# Shrimp maturity time frame...?



## lowfi (Apr 18, 2007)

Hey everyone,

Ive had some cherry shrimp for a few weeks now and they are reproducing like crazy. I keep them in a 5.5 gallon tank with some small plants. I feed Hikari crab cuisine and am liking it. Here is my question....how long before the new babies will become mature? It's funny, I see all these little babies running around...and then they sort of disappear. I would have thought to see them really increase in size and abundance in the tank. I have had at least 4 hatches in these few weeks. How many shrimp should I expect and what do you think the carrying capacity of a 5.5 gallon tank is for RCS? I have no other fish in the tank...only ramshorns. The tank has been established for months.
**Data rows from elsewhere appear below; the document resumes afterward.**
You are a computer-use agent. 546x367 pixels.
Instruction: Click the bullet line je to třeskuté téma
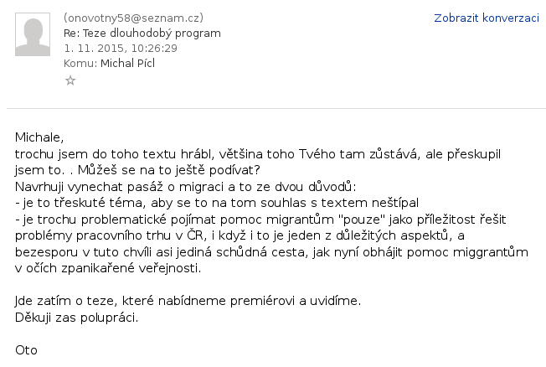pyautogui.click(x=217, y=203)
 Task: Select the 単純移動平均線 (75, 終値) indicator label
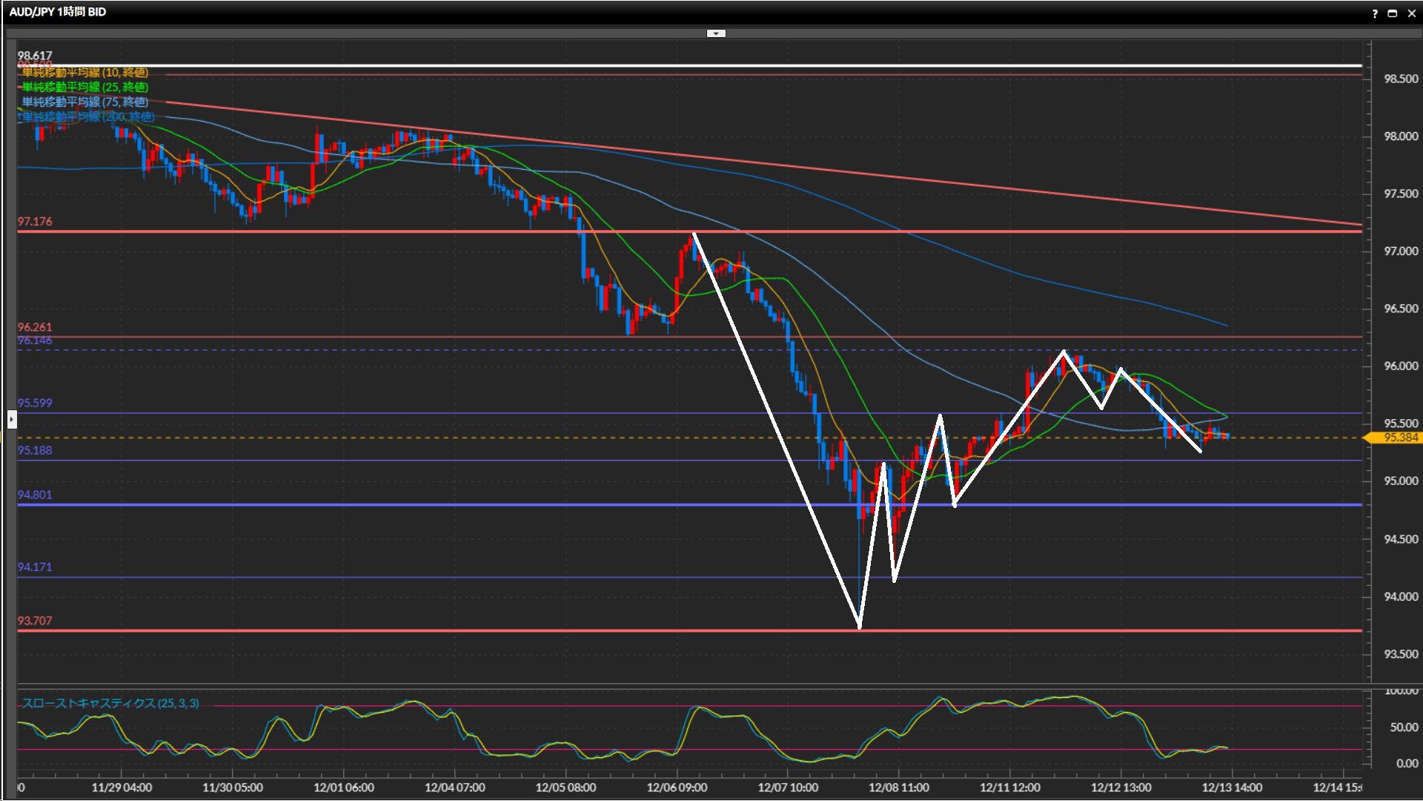tap(85, 102)
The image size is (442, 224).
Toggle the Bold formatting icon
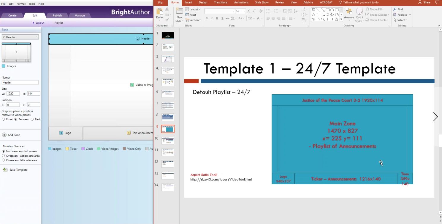click(x=207, y=18)
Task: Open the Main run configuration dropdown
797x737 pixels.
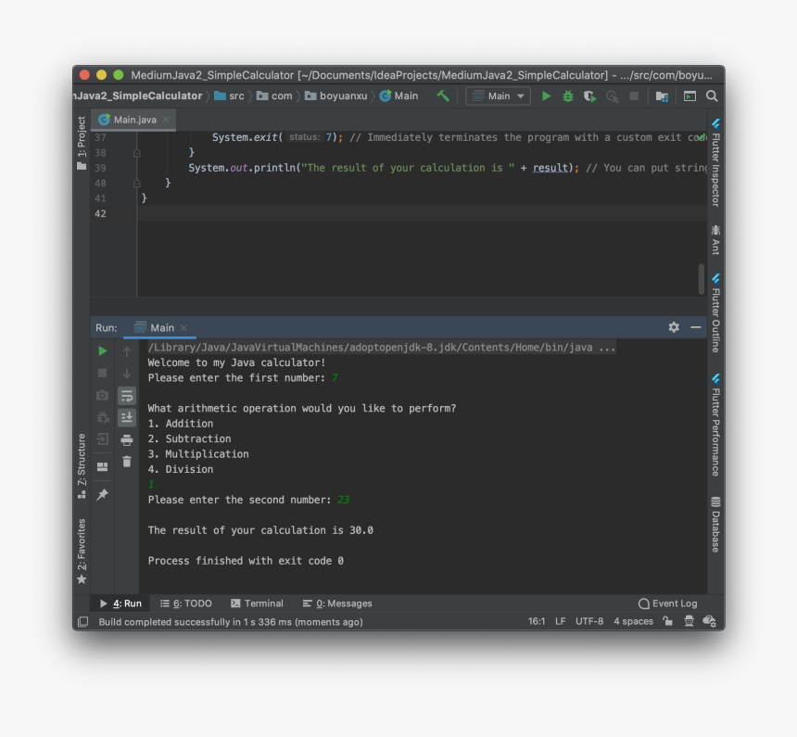Action: tap(498, 95)
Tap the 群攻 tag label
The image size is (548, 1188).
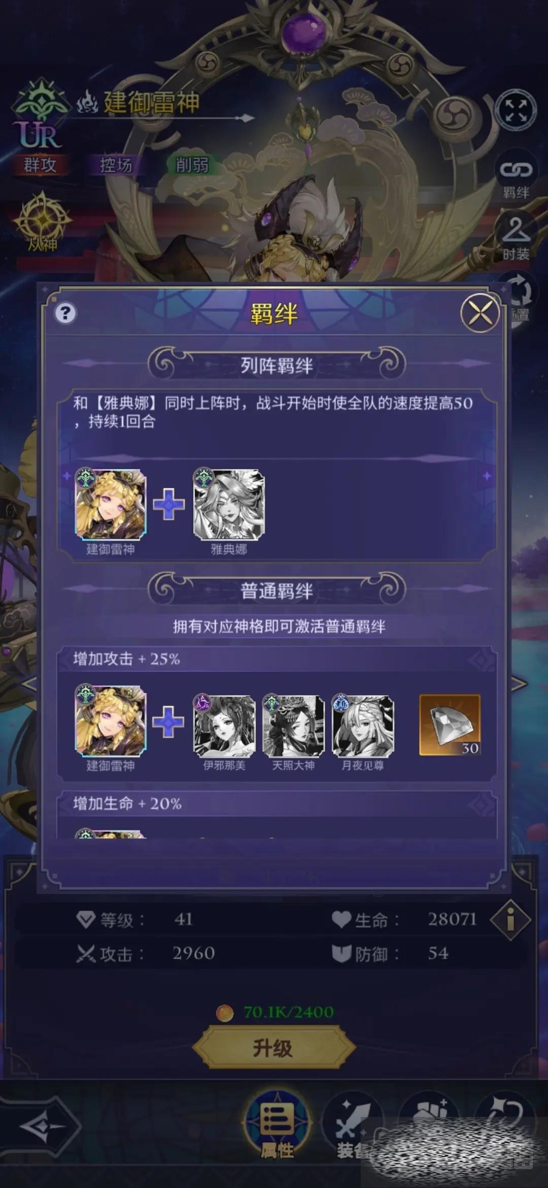click(x=41, y=165)
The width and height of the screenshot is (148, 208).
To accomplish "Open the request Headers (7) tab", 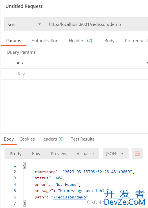I will [80, 41].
Thanks for any advice.

Sean


----------



## dekstr (Oct 30, 2007)

Hey lowfi,

From what I know, the cherry shrimp's life span is only 1-2 years.




> Once a female and male are sexual mature (4-6 months old) and the above-mentioned requirements are met, they will breed. Breeding occurs right after a female molts. She will then hide and release pheromones and the male will find her and breed with her. After breeding the female will carry the fertilized eggs under her tail until they hatch.




So they are ready to reproduce once 4-6 months old. But I've read threads where members have claimed they have cherry shrimp breed even when they were juveniles, given the right breeding conditions.

As for the maximum number in one tank, all I can say is they breed like invasive hares in Australia. I guess they will keep reproducing as long as there is food available and the tank is breeding appropriate, up to the point where it is no longer possible to sustain the bioload, which is when the filtration cannot possibly handle the amount of food that breaks down.

As for your disappearing baby shrimps, there are a lot of factors why they disappear. Here are some I've learned about from others.

1. Baby cherry shrimp look awfully like brine shrimp to fish. So if you keep fish, they will probably eat the baby shrimp. Adult cherry shrimps do not eat their own kind, even when they are babies, unless they are already dead.
2. Even if you keep fish with the shrimp, then the surviving babies will be hiding for protection--thus away from visibility--and you will not see them.
3. Your filter intake, if you run one with a motor impeller, is so powerful it sucks up the babies and kills them with the impeller.

Hope I helped!
Dexter


----------



## Grubs (Jul 4, 2007)

dekstr said:


> 3. Your filter intake, if you run one with a motor impeller, is so powerful it sucks up the babies and kills them with the impeller.


Actually many canisters have the filter media *before* the impeller so the shrimp are sucked into the filter and can live in there for quite some time depending on how harsh the conditions are. Whenever I clean my canisters I always rinse the ceramic pipes and recover 20-30 shrimp - some of which are too big to get through the fly-screen over my filter intake. This suggests they were sucked up when tiny and have grown in the filter!


----------



## oblongshrimp (Aug 8, 2006)

Ya I actually had 5 Crystal shrimp (SS grade) that I found in my ehiem the other day when I cleaned it....sure glad I checked before dumping the water out.


----------